Ihr Besucher schien ihr Zögern zu bemerken. „Ich mache Ihnen einen Vorschlag.“ Er legte eine Visitenkarte auf den Tisch. „Denken Sie darüber nach und rufen Sie mich bis morgen Abend an. Ich möchte betonen, dass ich Sie unbedingt engagieren will! Wolfgang Schuldt hat gesagt, dass Sie die Beste für diesen Job sind!“ Er stand auf.

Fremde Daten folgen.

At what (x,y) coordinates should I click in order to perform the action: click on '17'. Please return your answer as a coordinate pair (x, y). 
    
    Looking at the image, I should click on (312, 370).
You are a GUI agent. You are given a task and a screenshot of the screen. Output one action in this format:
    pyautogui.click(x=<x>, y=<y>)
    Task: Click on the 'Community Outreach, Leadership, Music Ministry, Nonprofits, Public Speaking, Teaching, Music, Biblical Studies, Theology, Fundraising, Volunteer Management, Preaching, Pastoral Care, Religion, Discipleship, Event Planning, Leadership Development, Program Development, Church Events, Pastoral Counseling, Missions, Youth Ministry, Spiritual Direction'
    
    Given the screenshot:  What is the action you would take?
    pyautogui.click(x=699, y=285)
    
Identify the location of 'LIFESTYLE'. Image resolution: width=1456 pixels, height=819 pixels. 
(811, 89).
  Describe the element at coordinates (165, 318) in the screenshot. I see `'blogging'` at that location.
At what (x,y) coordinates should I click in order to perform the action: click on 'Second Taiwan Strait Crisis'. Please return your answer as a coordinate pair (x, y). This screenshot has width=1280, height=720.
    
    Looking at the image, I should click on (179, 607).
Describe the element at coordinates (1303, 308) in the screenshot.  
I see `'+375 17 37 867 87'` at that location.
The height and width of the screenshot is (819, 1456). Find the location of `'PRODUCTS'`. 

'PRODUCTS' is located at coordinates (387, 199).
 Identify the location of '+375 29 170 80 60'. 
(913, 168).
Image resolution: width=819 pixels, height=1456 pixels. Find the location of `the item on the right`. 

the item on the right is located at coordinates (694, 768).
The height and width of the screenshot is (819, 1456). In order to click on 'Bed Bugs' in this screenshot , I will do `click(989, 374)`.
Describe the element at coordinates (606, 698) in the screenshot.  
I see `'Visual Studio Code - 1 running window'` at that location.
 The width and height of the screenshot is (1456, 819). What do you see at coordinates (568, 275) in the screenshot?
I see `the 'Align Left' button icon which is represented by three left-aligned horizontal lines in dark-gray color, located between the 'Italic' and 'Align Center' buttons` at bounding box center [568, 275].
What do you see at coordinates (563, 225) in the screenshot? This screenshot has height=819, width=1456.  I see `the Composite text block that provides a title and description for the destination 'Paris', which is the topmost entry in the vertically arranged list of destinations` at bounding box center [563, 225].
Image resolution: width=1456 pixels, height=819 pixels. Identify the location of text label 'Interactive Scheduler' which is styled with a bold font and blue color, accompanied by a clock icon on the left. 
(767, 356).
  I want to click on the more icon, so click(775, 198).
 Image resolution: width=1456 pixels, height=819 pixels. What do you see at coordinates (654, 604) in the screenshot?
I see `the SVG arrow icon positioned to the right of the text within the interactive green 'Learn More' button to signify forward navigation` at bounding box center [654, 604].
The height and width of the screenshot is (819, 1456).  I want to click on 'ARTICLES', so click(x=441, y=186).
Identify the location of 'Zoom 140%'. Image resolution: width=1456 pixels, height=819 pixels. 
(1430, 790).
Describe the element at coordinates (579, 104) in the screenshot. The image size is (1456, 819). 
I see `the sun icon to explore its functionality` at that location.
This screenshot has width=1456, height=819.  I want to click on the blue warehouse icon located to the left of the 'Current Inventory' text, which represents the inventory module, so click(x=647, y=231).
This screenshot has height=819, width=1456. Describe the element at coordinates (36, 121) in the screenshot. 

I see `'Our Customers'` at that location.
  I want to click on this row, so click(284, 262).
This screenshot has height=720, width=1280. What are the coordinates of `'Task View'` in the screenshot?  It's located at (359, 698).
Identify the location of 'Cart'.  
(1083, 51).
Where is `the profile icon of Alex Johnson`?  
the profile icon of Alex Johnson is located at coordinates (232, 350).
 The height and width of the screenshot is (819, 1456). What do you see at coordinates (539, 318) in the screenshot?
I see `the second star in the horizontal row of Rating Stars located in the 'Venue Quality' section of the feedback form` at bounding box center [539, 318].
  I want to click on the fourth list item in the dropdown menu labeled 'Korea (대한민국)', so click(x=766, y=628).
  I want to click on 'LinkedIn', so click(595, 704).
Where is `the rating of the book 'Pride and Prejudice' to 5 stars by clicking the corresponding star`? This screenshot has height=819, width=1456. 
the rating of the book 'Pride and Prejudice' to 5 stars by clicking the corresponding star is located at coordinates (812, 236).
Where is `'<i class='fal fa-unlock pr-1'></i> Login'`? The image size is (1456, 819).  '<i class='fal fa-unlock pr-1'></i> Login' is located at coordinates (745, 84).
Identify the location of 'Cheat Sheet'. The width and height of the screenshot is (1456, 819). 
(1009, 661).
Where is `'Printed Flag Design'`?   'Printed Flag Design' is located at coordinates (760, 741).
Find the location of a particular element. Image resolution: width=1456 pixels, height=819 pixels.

Ein erneuter Schauer überlief sie. Ausgerechnet Schuldt! „Woher kennen Sie ihn?“
„Er ist der Lebensgefährte meiner Mutter.“ An der Bürotür blieb er stehen. „Ich erwarte Ihren Anruf. Einen schönen Tag noch!“
Mit schnellen Schritten verließ Pascal Wolter das Büro.
Ein Jahr zuvor
„Vergiss es! Ich nehme die Kündigung nicht an!“ Polizeidirektor Wolfgang Schuldt schob den Brief, den Melanie auf den Tisch gelegt hatte, zurück. Er deutete auf das Holster mit der Walther PPK, den Polizeiausweis und die Metallmarke, die daneben lagen.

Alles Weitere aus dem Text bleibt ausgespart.